SOSYAL MEDYA BALONU PATLAR MI

Bütün “tech bubble”lar gibi bu iş de patlamak üzere. Bir kere dünyada mantar gibi biten influencer’ları besleyecek kadar bol bütçe yok. İkincisi, bir süre sonra insanlar sıkılacak bu saçmalıktan. Zira eskiden “uzman” gibi görkemli hayattan izler aktaran gazeteciler daha erişilmez ve havalı dururdu (Tyler Brûle ve Japon battaniyeleri), bir süre sonra bu balonu şişiren vasat insan bile kendisinden pek farklı olamayan zırtapozların sözünü ciddiye alamayacak. Ama en önemlisi de İnternet’le büyüyen ve bedavaya alışan kuşağın hiçbir şeye para ödememe arzusu. Netflix şifrelerini paylaşıyorlar, okuma yazmaları olmadığından gazetelere abone olmuyorlar, bağış ve destek kampanyalarına jest olsun diye bile para verme alışkanlıkları yok. Zaten pek azı gerçekten yaşayabilecek kadar para kazanıyor.Ayşe Arman işte böyle bir dönemde mükemmel bir denek. Ondan daha iyisi bulunamazdı bu işin nereye varacağını anlamak için. Ya gazetecilerin tek başına, kurumlarından bağımsız birer marka olabileceklerini kanıtlayıp alıp başını gidecek ya da ölü haldeki Hürriyet bile olmadan kendi markasının hiçbir anlam ifade etmeyeceğini anlayacak bir süre sonra ve bu macera son bulacak. Elbette her zaman yazılı basına dönebilir, kendini yeniden yaratabilir. Sadece şunu söyleyebilirim… Yönleri ve tarzları farklı olmakla birlikte tek başlarına marka olup kurumlarından ayrılaran yeni maceralara sürüklenen kimi Amerikalı gazeteciler eski güçlerini bir türlü bulamadı.

*

 

Murdoch işgali

Chicago Sun-Times, Amerika’nın “ikinci şehri” Chicago’nun tamamen mavi yakalılara hitap eden, tabloid boyutundaki ikinci gazetesi. Gazetenin asıl şöhreti ise ülkenin bir ara en önemli film eleştirmeni olan Roger Ebert’tan geliyor. Akıcı kalemiyle Ebert bütün tekliflere, aldığı Pulitzer’a rağmen bu gazeteden bir gün bile ayrılmadı. Çünkü derdi anlaşılır yazmak, geniş halk kitlelerine hitap etmekti. Sinemanın bir halk eğlencesi olduğunu bildiğinden bir halk gazetesinde yazmayı doğru biliyordu. Bu açıdan kendisiyle gazetesi de özdeşleşti.

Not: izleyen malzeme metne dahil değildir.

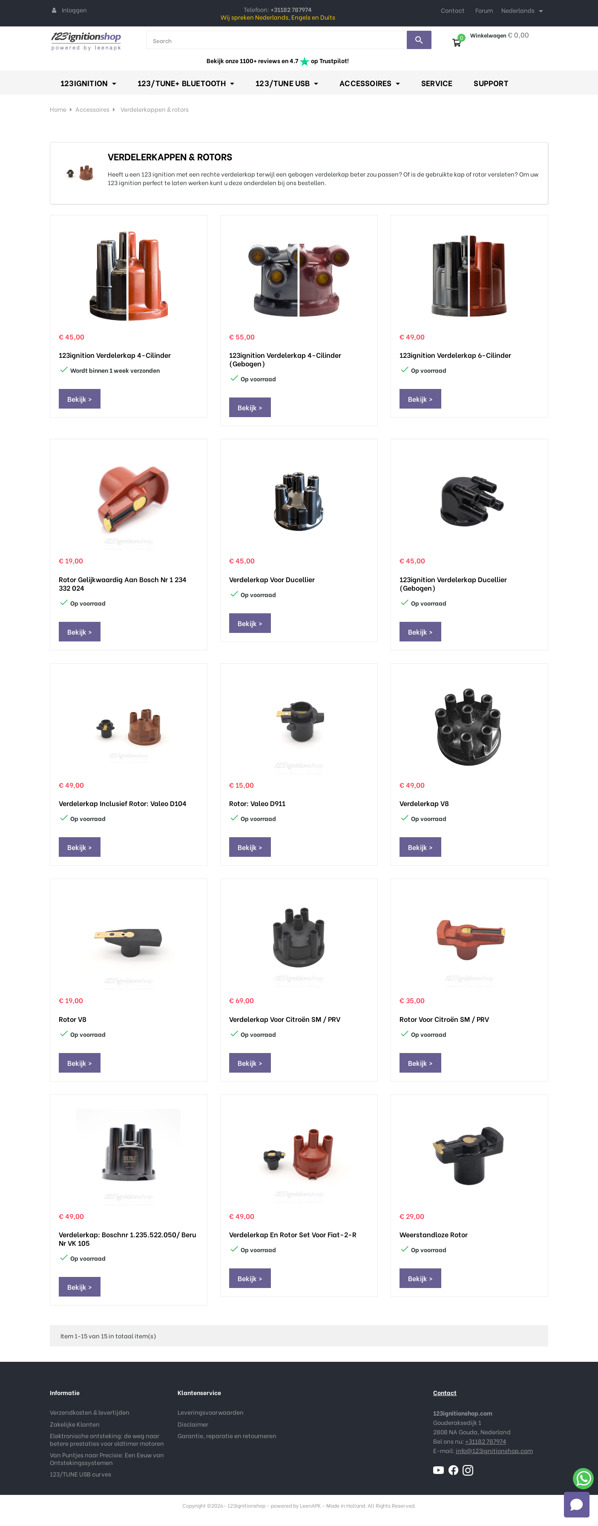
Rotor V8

Ölmeden önce çenesini (yemek yeme ve konuşma özelliğini de) kaybeden Ebert dünyayla sadece yazıyla iletişim kuruyor, yaşamının son yıllarında yemek yazacak kadar üretken bir döneme giriyordu.

İşte o aralar Sun-Times’a olan bağını anlatmak için nasıl gazetenin en çalkantılı yıllarında bile kaldığını, mücadele ettiğini yazmıştı. Gazete şehrin simgelerinden biriydi ve bir kurum olarak korunması gerekiyordu. Bir ara gazeteyi satın alan yeni patron “Murdoch işgaline” rağmen, Ebert’ın tabiriyle. Sonuçta gazeteciler galip geldi, Murdoch gitti.

Bugünlerde Hürriyet’te çalışanlara sosyal medyadan istifa çağrısı yapılıyor. Bu bir seçim tabii. Bir de Ebert’ın yolu var ama. 

*

Ahmet Hakan nasıl başarılı olur

Ve Hürriyet’in başına Ahmet Hakan geçti, geçiyor. Kendisi zaten yıllardır bu göreve hevesliydi. Gazetenin mevcut kadrosuna bakıldığında da içeriden bir denenmemiş, bir o kaldı gibi gözüküyordu. Uçağa alınması, son zamanlarda devlet dilini sahiplenmesi, yazı ve programlarının yönü de arzusunu belli ediyordu. Yeni patronlarını kaç defa övdü köşesinden zaten.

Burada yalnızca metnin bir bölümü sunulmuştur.